Match the vendor to your exact construct and expression host first, then work through capability, capacity, regulatory record, and IP. The checklist below is what experienced sourcing teams actually press on when they compare two or three shortlisted vendors against the same written scope.
- Relevant platform and track record: confirm they have run your specific format, a microbial Fab/scFv/VHH with a refold and the right expression host, or a mammalian Fc-fusion in CHO, not just full IgGs. Ask for redacted case studies, titers achieved, and whether any program reached GMP and the clinic.
- Half-life-extension and conjugation experience: if your molecule is PEGylated, albumin-binding, or Fc-fused, the vendor needs hands-on experience with that route, including the conjugation chemistry and the analytics to characterize the modified product.
- GxP and analytical capability for this modality: developability and assay development can sit with a research-grade CRO, but IND-enabling tox material and clinical supply need GMP. Check the analytical method list maps to this molecule (SEC, icIEF or cIEF, SPR/BLI, peptide mapping, intact and reduced mass, host-cell-protein and residual-DNA ELISAs, endotoxin, and a qualified potency assay), and that they can develop and validate those methods, not just run yours.

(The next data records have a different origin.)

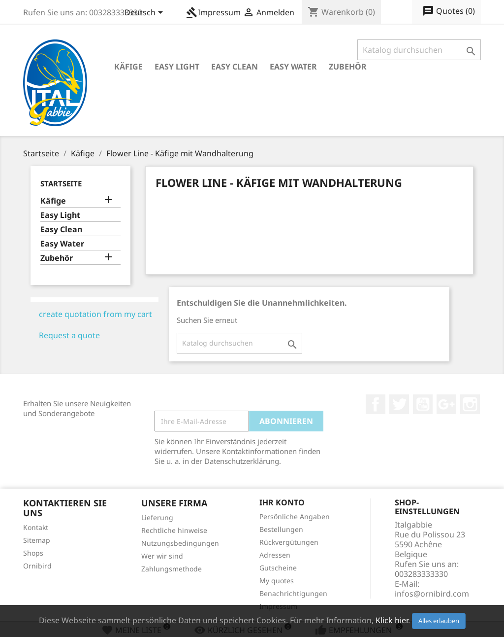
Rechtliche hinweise (174, 530)
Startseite (61, 183)
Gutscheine (278, 567)
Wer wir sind (162, 556)
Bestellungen (281, 529)
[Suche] (419, 49)
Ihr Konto (282, 502)
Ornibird (37, 565)
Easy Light (177, 66)
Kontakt (35, 527)
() (448, 11)
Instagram (470, 404)
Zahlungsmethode (171, 568)
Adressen (274, 555)
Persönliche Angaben (294, 516)
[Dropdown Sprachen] (145, 13)
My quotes (276, 580)
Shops (33, 553)
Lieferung (157, 517)
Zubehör (348, 66)
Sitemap (36, 540)
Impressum (213, 12)
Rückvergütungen (288, 542)
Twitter (399, 404)
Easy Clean (234, 66)
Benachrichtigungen (293, 593)
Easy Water (293, 66)
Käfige (128, 66)
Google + (446, 404)
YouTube (423, 404)
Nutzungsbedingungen (180, 543)
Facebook (375, 404)
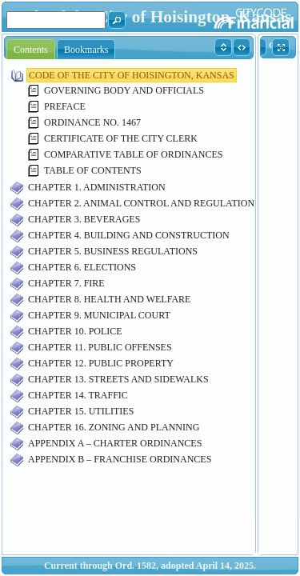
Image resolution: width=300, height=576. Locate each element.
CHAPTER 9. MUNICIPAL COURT (99, 315)
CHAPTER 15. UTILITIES (81, 411)
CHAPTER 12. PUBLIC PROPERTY (101, 363)
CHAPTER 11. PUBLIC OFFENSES (100, 347)
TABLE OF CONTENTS (93, 170)
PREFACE (65, 106)
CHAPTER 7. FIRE (66, 283)
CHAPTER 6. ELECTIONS (82, 267)
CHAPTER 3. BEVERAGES (84, 219)
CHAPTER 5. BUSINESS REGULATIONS (113, 251)
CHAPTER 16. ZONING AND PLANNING (113, 427)
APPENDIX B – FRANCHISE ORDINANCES (119, 459)
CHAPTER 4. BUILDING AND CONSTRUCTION (129, 235)
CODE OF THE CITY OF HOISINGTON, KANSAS (131, 75)
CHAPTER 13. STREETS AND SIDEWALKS (118, 379)
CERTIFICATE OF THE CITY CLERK (121, 138)
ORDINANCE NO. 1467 (92, 122)
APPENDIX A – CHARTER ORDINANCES (115, 443)
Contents (31, 49)
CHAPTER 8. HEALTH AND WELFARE (109, 299)
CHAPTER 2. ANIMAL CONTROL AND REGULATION (141, 203)
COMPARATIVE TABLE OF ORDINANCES (133, 154)
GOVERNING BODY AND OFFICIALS (124, 90)
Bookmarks (86, 49)
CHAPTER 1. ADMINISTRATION (97, 187)
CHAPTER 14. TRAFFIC (78, 395)
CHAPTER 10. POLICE (75, 331)
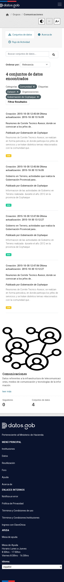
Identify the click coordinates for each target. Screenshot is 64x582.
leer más (6, 391)
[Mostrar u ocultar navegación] (59, 4)
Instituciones (8, 449)
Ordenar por (12, 64)
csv (8, 156)
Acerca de (44, 35)
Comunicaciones (33, 14)
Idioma (5, 561)
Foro (4, 470)
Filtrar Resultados (17, 102)
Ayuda (5, 477)
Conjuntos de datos (20, 35)
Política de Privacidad (12, 503)
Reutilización (8, 463)
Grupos (16, 14)
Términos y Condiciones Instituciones (20, 517)
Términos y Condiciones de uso (17, 510)
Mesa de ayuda (9, 537)
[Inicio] (7, 14)
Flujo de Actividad (19, 42)
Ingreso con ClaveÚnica (13, 524)
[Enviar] (53, 54)
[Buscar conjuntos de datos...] (27, 54)
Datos (5, 456)
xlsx (8, 205)
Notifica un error (10, 496)
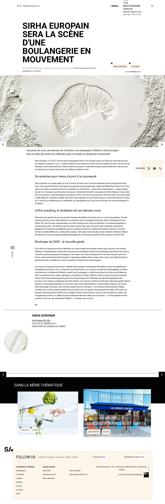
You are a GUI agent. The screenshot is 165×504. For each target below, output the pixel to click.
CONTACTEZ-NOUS (99, 457)
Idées (18, 494)
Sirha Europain (120, 66)
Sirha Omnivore (48, 478)
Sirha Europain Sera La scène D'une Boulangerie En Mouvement (50, 68)
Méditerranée (132, 6)
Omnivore (128, 9)
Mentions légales (103, 467)
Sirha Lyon (47, 471)
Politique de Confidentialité (126, 467)
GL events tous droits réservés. (130, 475)
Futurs (18, 486)
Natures (19, 482)
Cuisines (19, 478)
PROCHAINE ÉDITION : (41, 321)
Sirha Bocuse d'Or (49, 474)
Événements (21, 471)
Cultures (135, 66)
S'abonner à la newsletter (134, 457)
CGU (112, 467)
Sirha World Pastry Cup (78, 474)
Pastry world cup (132, 12)
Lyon (125, 3)
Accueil (24, 68)
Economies (20, 474)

- Capacity and scale: confirm fermentation or bioreactor scale fits your phase, with a credible path from grams for tox to the kilogram quantities a Phase 3 or commercial Fc-fusion needs, plus formulation and fill-finish either in house or through a named partner so you are not stranded after drug substance.
- Regulatory experience: ask whether they have authored CMC sections that cleared an IND or a BLA for a biologic, and whether they work fluently with ICH Q5C, Q5E, Q6B, and the comparability expectations that bite when you change scale or site mid-program.
- IP and confidentiality: pin down ownership of cell line, process, and analytical methods in writing, watch for platform fees or reach-through on a proprietary expression or half-life-extension technology, and get a CDA in place before you disclose sequence.